DIRECTIONS
Collect every line of the items below that contains the word "what", and copy each one out.

[Page and screen pointing data]
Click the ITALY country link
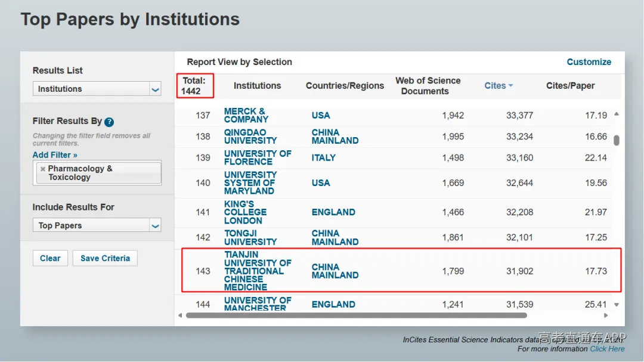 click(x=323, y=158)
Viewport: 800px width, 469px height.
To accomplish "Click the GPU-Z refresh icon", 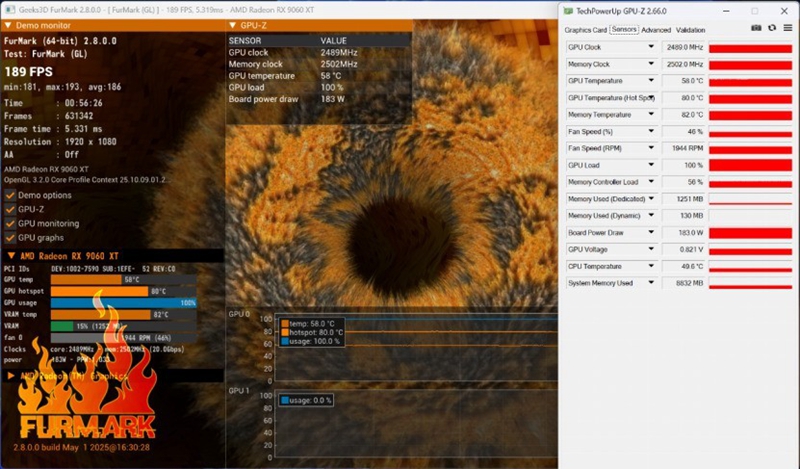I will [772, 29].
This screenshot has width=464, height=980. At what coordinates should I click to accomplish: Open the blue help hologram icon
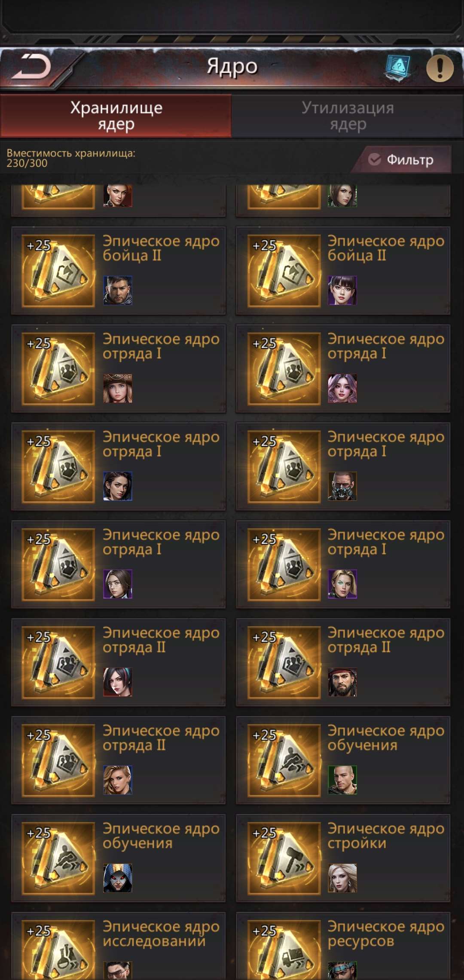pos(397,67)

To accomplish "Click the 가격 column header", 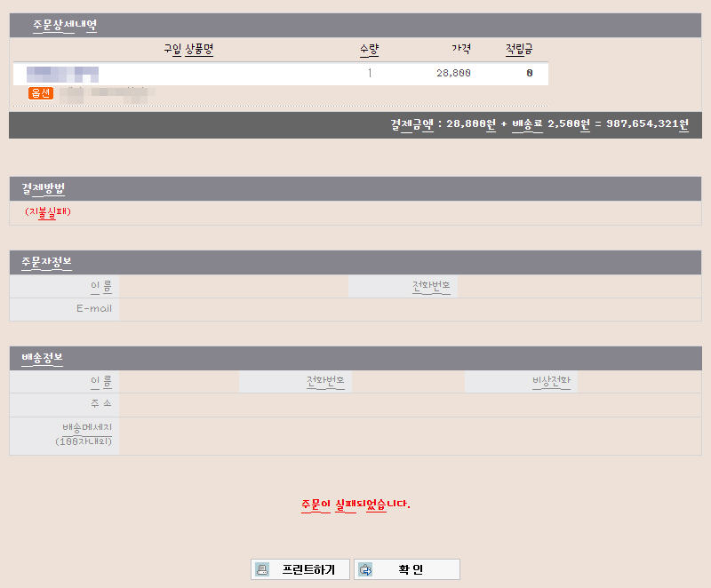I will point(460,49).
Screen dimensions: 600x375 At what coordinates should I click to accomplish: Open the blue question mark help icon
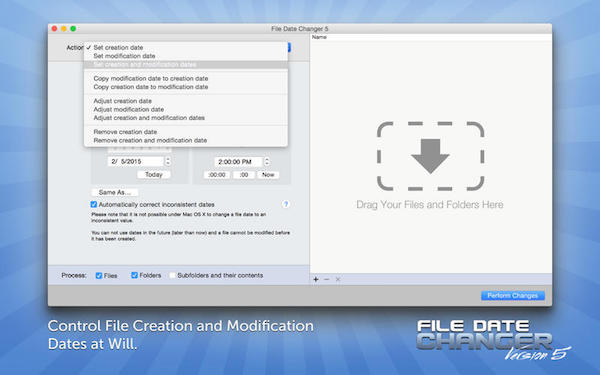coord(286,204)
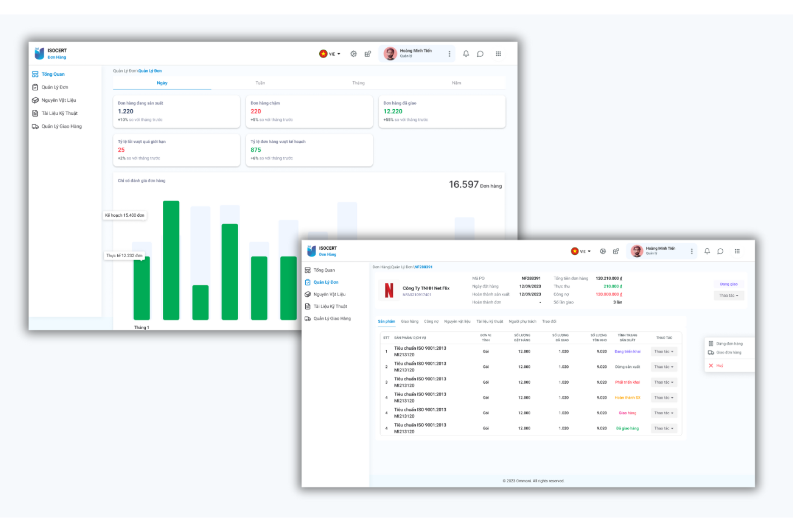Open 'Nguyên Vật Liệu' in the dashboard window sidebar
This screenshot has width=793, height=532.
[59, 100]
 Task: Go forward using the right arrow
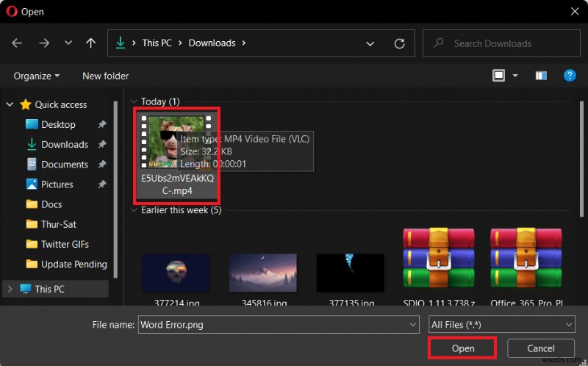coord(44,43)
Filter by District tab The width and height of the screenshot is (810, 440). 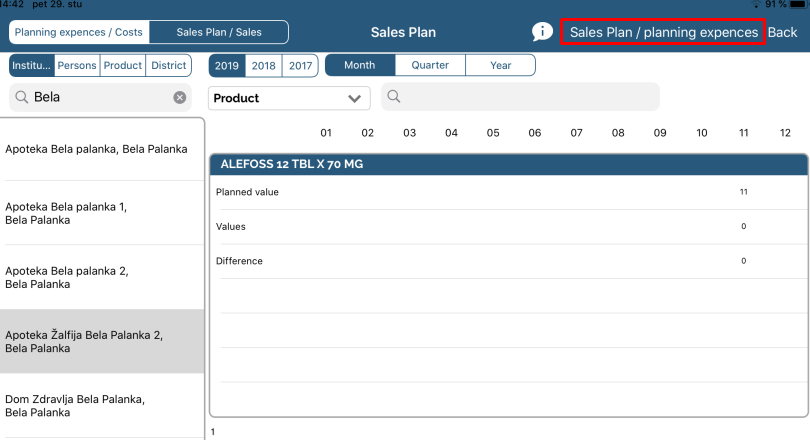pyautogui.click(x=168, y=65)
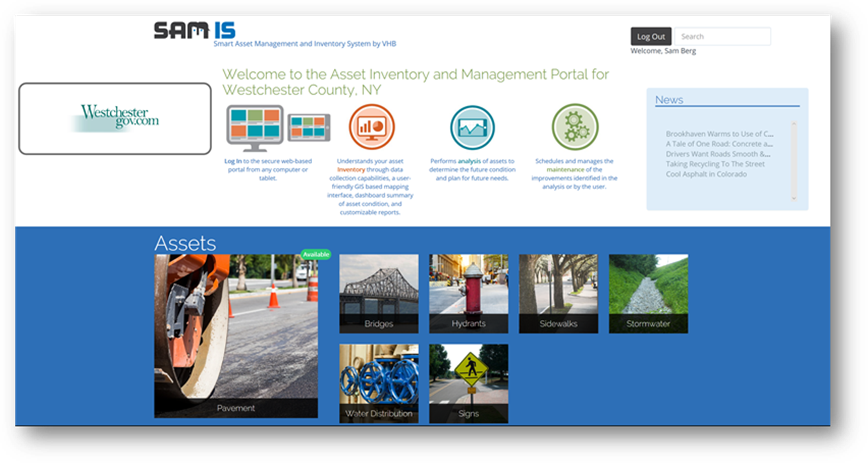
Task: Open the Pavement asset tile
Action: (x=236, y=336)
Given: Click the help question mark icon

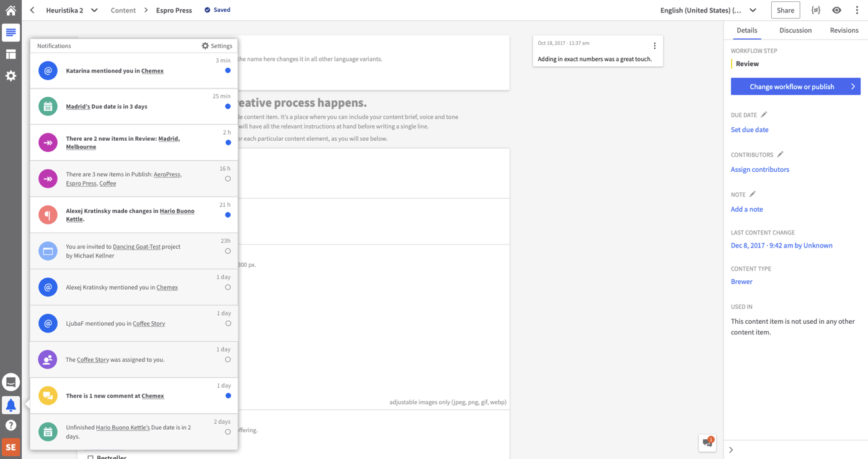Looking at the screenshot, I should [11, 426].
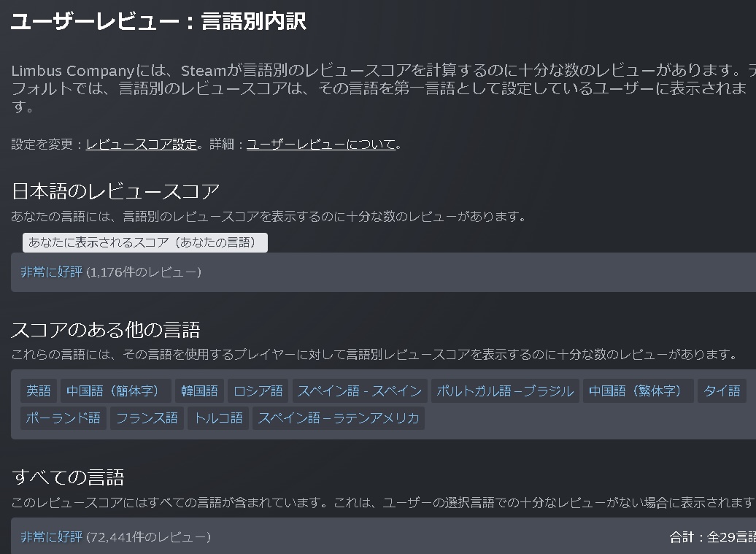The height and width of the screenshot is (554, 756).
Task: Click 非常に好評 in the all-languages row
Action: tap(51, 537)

REPLY TO THE TASK
This screenshot has width=464, height=980. At what coordinates should I click to accomplish: Open the blue help hologram icon
Screen dimensions: 600x375 At what coordinates should I click to accomplish: Open the blue question mark help icon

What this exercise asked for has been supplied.